* **Directions for this task**
The listing below holds a line with "Where should I click to: Click" and a line with "548x308 pixels.". Reproduce those two lines exactly, plus everything between them.

######

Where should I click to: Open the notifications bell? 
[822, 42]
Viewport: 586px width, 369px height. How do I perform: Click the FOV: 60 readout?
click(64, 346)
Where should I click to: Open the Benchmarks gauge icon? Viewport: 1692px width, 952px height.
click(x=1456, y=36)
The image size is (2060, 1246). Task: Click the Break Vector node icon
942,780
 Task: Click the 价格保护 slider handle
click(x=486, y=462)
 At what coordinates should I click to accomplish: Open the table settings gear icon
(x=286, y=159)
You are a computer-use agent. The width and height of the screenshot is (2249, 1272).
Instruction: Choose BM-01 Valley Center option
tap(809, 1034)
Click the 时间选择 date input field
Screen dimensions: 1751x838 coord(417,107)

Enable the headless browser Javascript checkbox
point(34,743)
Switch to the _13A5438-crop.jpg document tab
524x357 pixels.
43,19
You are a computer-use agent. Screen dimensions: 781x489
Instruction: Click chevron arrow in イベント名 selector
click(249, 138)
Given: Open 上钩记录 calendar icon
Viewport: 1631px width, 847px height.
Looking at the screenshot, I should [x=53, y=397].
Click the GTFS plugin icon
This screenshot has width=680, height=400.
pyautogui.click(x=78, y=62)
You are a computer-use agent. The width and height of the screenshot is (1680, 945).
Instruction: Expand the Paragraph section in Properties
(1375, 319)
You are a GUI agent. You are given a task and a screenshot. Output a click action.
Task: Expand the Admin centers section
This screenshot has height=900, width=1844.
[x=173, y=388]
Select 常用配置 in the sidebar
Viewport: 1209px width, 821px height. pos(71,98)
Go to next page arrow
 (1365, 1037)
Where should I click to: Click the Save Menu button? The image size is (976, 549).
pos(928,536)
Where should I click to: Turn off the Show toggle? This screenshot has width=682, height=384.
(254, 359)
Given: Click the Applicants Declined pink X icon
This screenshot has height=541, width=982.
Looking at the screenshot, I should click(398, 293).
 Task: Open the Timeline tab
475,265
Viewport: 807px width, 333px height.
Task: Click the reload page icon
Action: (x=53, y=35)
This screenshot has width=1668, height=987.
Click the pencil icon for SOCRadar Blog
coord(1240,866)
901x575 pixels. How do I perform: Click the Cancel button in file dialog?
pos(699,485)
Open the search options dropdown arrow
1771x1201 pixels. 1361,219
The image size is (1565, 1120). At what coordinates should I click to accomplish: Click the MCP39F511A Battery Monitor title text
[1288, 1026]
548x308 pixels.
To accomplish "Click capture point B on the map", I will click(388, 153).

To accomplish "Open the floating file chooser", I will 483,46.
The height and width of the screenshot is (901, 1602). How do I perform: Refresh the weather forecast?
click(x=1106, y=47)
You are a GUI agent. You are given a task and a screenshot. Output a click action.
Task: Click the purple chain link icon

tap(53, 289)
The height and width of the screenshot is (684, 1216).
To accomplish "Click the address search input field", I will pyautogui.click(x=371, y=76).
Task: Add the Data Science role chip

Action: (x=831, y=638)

######

* **Response below**
Where should I click to: Click the Save Menu button? The image size is (976, 549).
pos(928,536)
Where should I click to: Turn off the Show toggle? This screenshot has width=682, height=384.
(254, 359)
Given: Click the Applicants Declined pink X icon
This screenshot has height=541, width=982.
Looking at the screenshot, I should click(398, 293).
 Task: Open the Timeline tab
475,265
Viewport: 807px width, 333px height.
Task: Click the reload page icon
Action: (x=53, y=35)
This screenshot has width=1668, height=987.
Click the pencil icon for SOCRadar Blog
coord(1240,866)
901x575 pixels. How do I perform: Click the Cancel button in file dialog?
pos(699,485)
Open the search options dropdown arrow
1771x1201 pixels. 1361,219
The image size is (1565, 1120). At what coordinates should I click to accomplish: Click the MCP39F511A Battery Monitor title text
[1288, 1026]
548x308 pixels.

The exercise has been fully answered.